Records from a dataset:
-.-.-
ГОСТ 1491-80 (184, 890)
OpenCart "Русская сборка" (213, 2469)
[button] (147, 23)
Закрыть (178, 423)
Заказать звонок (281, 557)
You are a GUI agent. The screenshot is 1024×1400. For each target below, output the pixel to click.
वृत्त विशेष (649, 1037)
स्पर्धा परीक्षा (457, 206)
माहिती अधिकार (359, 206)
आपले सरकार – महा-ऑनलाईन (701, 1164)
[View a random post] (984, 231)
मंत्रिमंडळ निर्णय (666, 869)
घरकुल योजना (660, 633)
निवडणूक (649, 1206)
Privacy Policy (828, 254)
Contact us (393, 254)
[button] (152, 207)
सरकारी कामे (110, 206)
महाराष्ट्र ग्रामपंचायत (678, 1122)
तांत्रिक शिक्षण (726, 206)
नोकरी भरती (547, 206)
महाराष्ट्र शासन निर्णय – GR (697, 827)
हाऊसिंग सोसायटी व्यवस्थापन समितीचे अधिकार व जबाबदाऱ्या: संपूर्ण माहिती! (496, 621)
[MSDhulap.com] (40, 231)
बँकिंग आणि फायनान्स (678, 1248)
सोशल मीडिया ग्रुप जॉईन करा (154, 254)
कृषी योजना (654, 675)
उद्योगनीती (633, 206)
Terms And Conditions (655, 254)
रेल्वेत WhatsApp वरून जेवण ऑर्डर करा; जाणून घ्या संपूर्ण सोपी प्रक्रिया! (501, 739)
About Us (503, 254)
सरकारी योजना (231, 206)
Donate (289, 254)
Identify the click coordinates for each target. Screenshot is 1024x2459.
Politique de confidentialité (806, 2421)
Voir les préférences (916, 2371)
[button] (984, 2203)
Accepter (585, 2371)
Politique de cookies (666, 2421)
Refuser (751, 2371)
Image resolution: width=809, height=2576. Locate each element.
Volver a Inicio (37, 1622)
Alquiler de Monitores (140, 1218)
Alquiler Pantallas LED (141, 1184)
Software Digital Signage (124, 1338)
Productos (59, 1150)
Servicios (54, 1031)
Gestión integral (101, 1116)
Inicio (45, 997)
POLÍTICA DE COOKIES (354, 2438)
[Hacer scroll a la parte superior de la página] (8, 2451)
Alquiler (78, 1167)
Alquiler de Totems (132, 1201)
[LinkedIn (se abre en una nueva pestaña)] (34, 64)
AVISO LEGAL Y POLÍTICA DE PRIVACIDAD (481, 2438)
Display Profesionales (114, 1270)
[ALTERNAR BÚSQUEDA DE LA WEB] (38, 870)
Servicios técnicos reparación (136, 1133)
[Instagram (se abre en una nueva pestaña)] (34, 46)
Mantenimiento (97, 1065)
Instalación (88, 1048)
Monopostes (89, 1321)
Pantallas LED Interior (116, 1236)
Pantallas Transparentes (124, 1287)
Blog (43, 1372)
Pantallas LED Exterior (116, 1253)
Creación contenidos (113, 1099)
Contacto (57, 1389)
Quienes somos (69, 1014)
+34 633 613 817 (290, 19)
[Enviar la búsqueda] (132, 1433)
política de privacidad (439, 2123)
-.-.-
__What is being asked__.
Your answer should hold exactly the lines from the one containing "Politique de confidentialité (806, 2421)" through the end of the entries above, and nothing else.

__Reply__.
Politique de confidentialité (806, 2421)
Voir les préférences (916, 2371)
[button] (984, 2203)
Accepter (585, 2371)
Politique de cookies (666, 2421)
Refuser (751, 2371)
Image resolution: width=809, height=2576. Locate each element.
Volver a Inicio (37, 1622)
Alquiler de Monitores (140, 1218)
Alquiler Pantallas LED (141, 1184)
Software Digital Signage (124, 1338)
Productos (59, 1150)
Servicios (54, 1031)
Gestión integral (101, 1116)
Inicio (45, 997)
POLÍTICA DE COOKIES (354, 2438)
[Hacer scroll a la parte superior de la página] (8, 2451)
Alquiler (78, 1167)
Alquiler de Totems (132, 1201)
[LinkedIn (se abre en una nueva pestaña)] (34, 64)
AVISO LEGAL Y POLÍTICA DE PRIVACIDAD (481, 2438)
Display Profesionales (114, 1270)
[ALTERNAR BÚSQUEDA DE LA WEB] (38, 870)
Servicios técnicos reparación (136, 1133)
[Instagram (se abre en una nueva pestaña)] (34, 46)
Mantenimiento (97, 1065)
Instalación (88, 1048)
Monopostes (89, 1321)
Pantallas LED Interior (116, 1236)
Pantallas Transparentes (124, 1287)
Blog (43, 1372)
Pantallas LED Exterior (116, 1253)
Creación contenidos (113, 1099)
Contacto (57, 1389)
Quienes somos (69, 1014)
+34 633 613 817 (290, 19)
[Enviar la búsqueda] (132, 1433)
política de privacidad (439, 2123)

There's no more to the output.